● PROVIDED DATA:
>> begin
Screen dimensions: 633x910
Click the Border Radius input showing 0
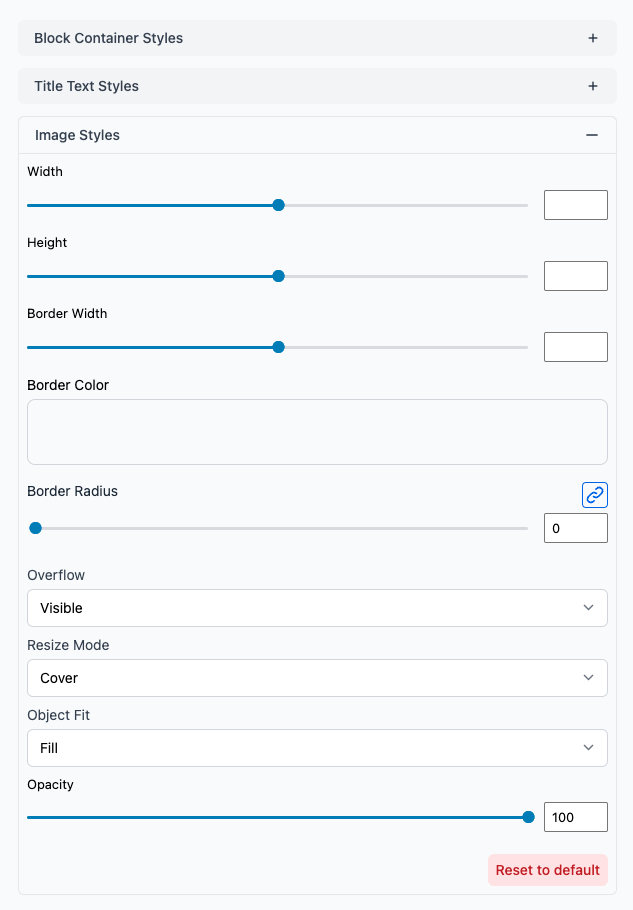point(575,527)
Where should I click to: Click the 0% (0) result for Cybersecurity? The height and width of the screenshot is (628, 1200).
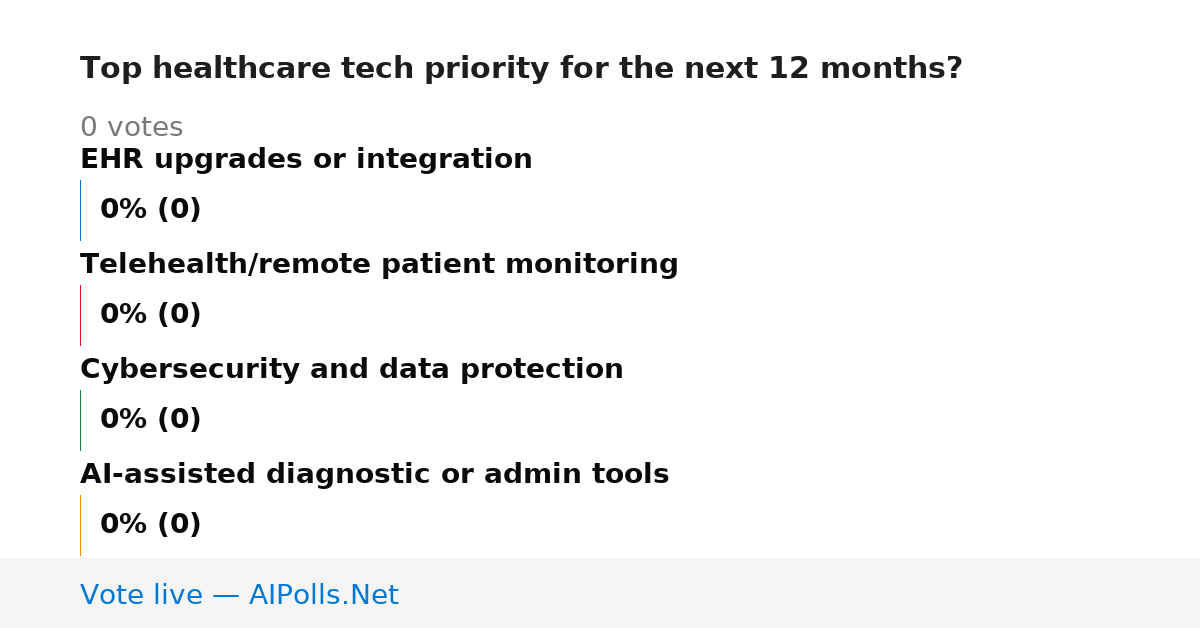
>> end
>> begin
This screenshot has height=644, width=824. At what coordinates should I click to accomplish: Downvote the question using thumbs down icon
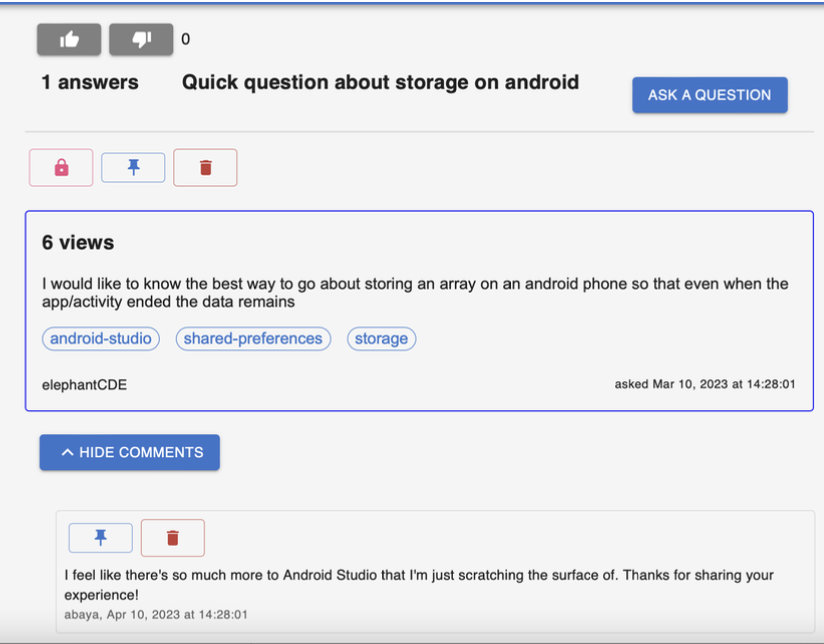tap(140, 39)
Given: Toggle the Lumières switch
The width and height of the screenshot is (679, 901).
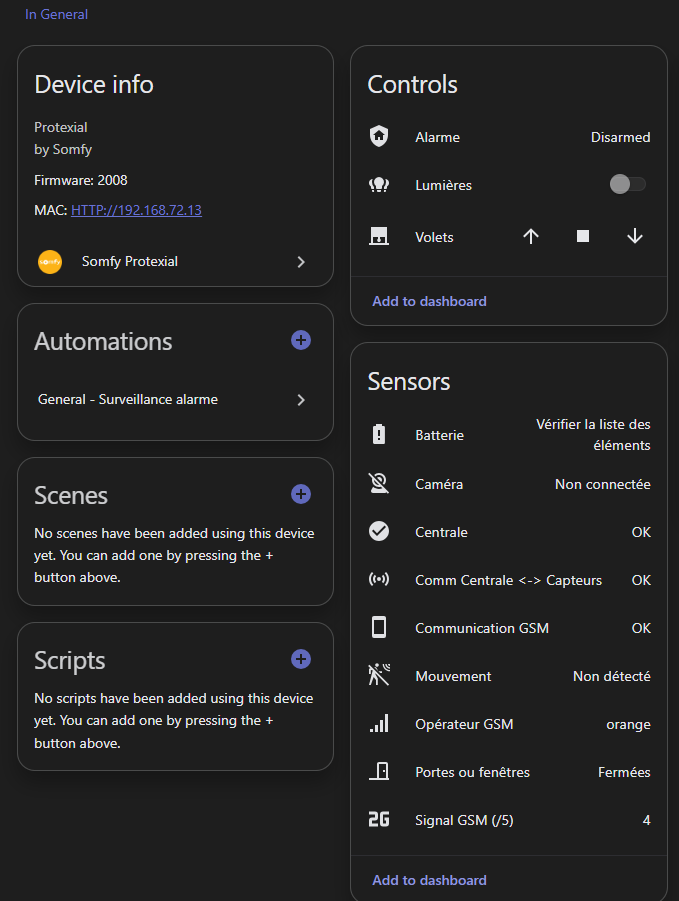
>> end
>> begin
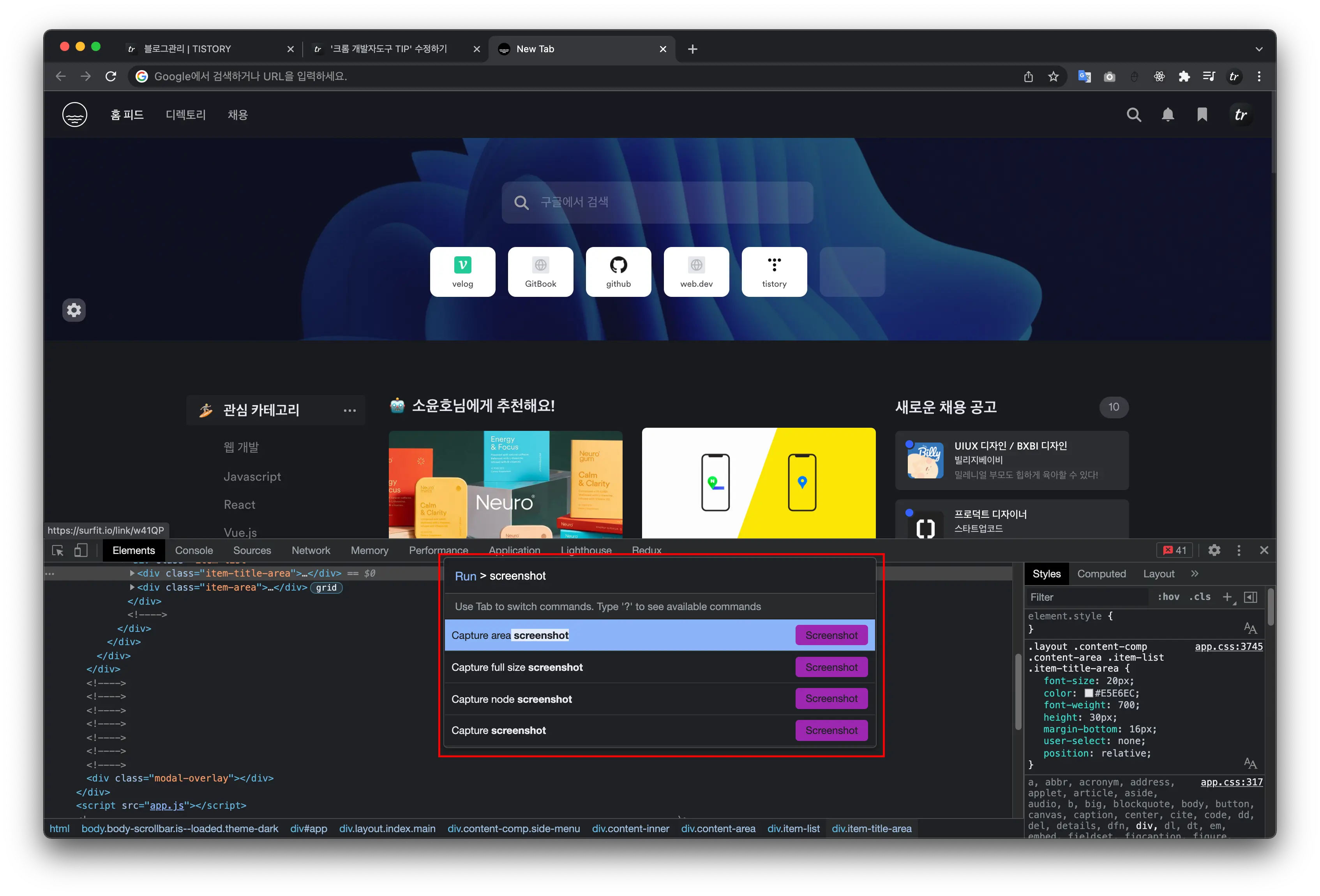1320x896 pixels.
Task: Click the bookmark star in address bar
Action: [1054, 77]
>> end
● REQUIRED WORK: Copy the items word for word, beginning with the line that contains "Screen dimensions: 633x910" and ending after the line that contains "Where should I", including both of those lines. Leave out the pictures.

● ANSWER FOR THIS EXERCISE:
Screen dimensions: 633x910
Click the Border Radius input showing 0
point(575,527)
Where should I click to: Click the 0% (0) result for Cybersecurity? The height and width of the screenshot is (628, 1200).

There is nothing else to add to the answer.